2013年8月9日


 ホモ・ディメンス(homo demens)ということばがある。ホモ・サピエンス(知恵ある人)、ホモ・ルーデンス(遊ぶ人)というような人間の定義に並ぶもので、「錯乱する人」という意味である。
 ヒトと他の動物を分ける指標として「錯乱」という指標をもってきたわけである。
 他の動物は、自然(本能)の命じるところにより自らの種の世界像をもち、その世界像に従ってその生を営んでいく。その世界像は自然(本能)のもとで安定しており、とるべき行動に迷いの生じる余地はなく、他の動物は錯乱に陥ることはない。しかるにヒトは、自然(本能)の命じるところから逸脱し、生物学的必然性とは別の世界像を作り上げる能力をもってしまい、その結果世界像の不安定とその生物学的必然性との不一致・反自然性という状況におかれ(それが文化・文明である)、とるべき行動が一律に決定されないという・苦しき迷妄状態におかれ、他の動物では生じない「錯乱」に絶えずさいなまれる存在になっている。というのがホモ・ディメンスをヒトの定義とする立場の考え方である。

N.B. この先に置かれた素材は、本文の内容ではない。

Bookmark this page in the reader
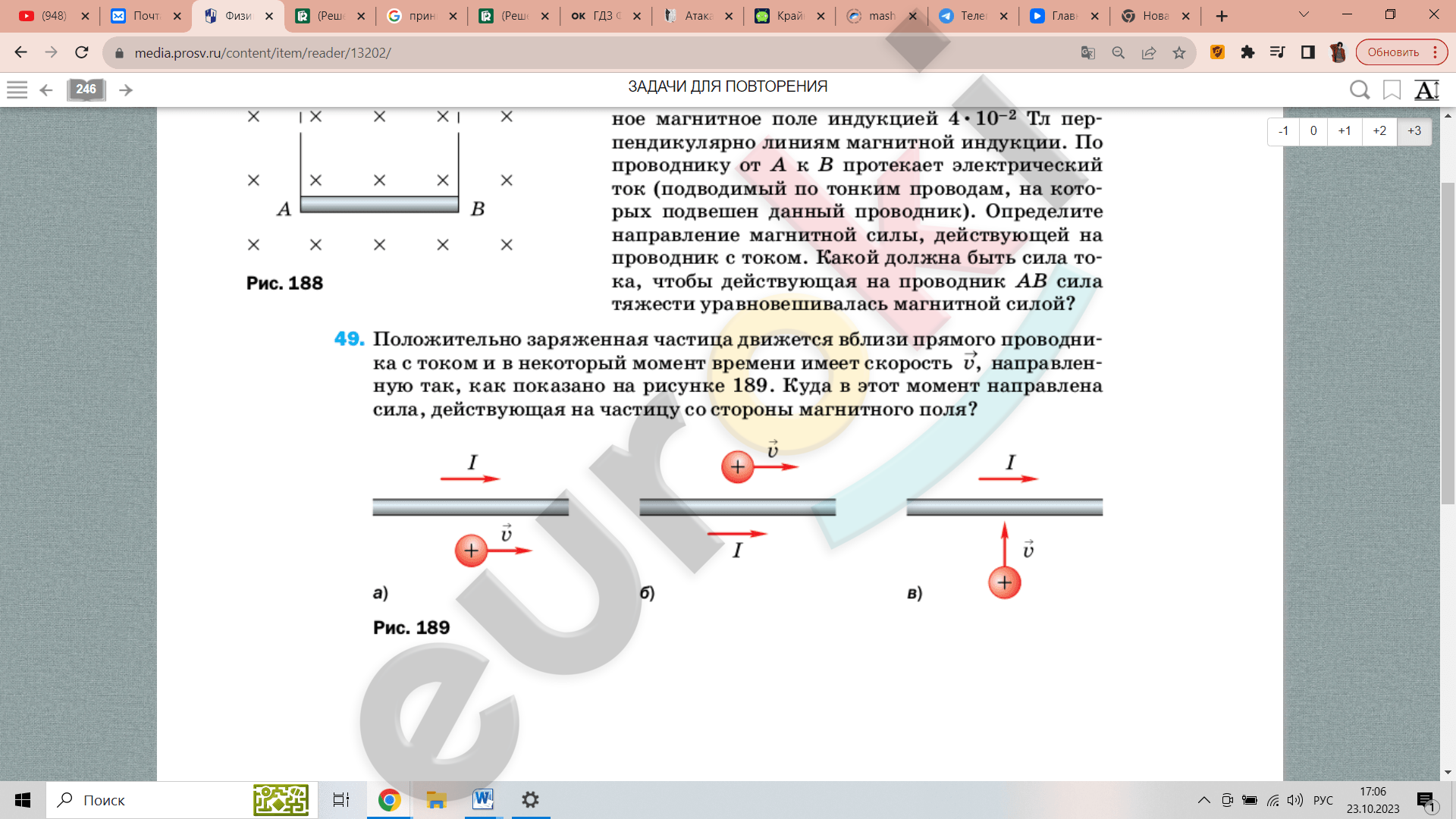This screenshot has width=1456, height=819. pyautogui.click(x=1392, y=90)
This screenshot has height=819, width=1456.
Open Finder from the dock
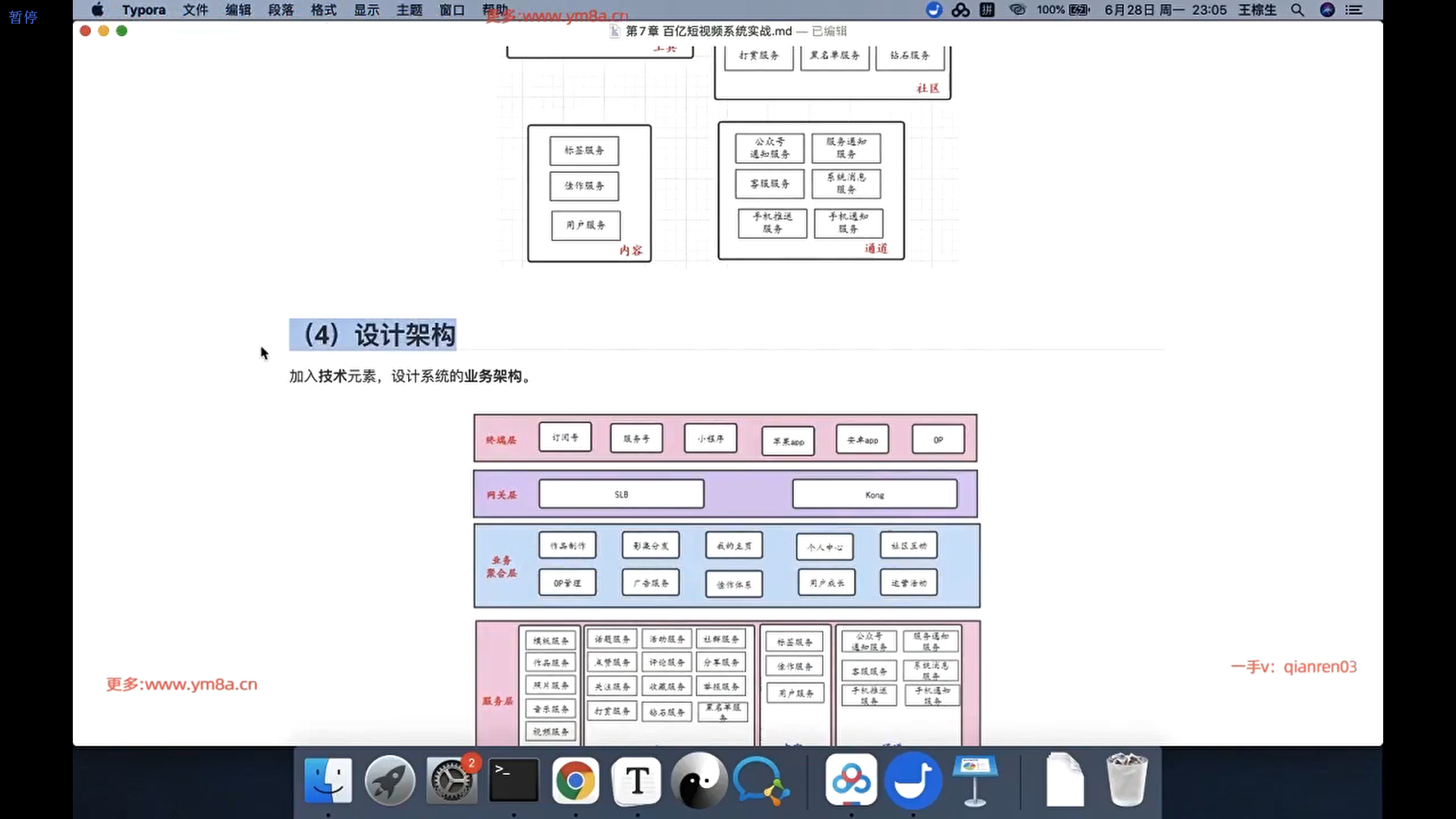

 仏教における修行というのは、この「錯乱」から解放されるために、本来的に迷妄惹起的な世界像から離脱し、あるいはそれを破壊することによって、安定的な・自然に則った・無矛盾的な世界像を獲得しようという試みなのではないだろうか?
 ヒトの抱いている世界像は、「言語」によって作り上げられている。「言語」によって伝達されている。そして今や全世界を席巻している西欧近代文明は、その世界像を「理性」によって主として支えている。この結果として、既存の世界像をターゲットとする仏教の修行は「反言語」「反理性」という性格をはらむことになる。「メディテーション」「苦行」「マントラ」といったものがもつ機能はそういったものであるような気がする。禅でいう「不立文字」などはストレートに「反言語」を宣言している。


 さて、修行の結果、ヒトの作り上げた世界像から離脱し、自然に則った世界像の獲得に成功したとする。それはヒトが他の動物と同じようになったということを意味するであろう。「錯乱」はなくなるかもしれないが、そこにあるのは「自然による完全なる拘束」であり、「自由」の消滅である。
 仮にそれが仏教の解脱とか涅槃(ニルヴァーナ)と呼ばれるものだとすれば、修行の成果に魅力は感じない。「錯乱」しつつ、「錯乱」はヒトの作り上げた世界像のインチキ性、不十分性のゆえに過ぎずと割り切って、世界像との戦いを楽しんでやろう。というのが外道・悪魔の筆者である。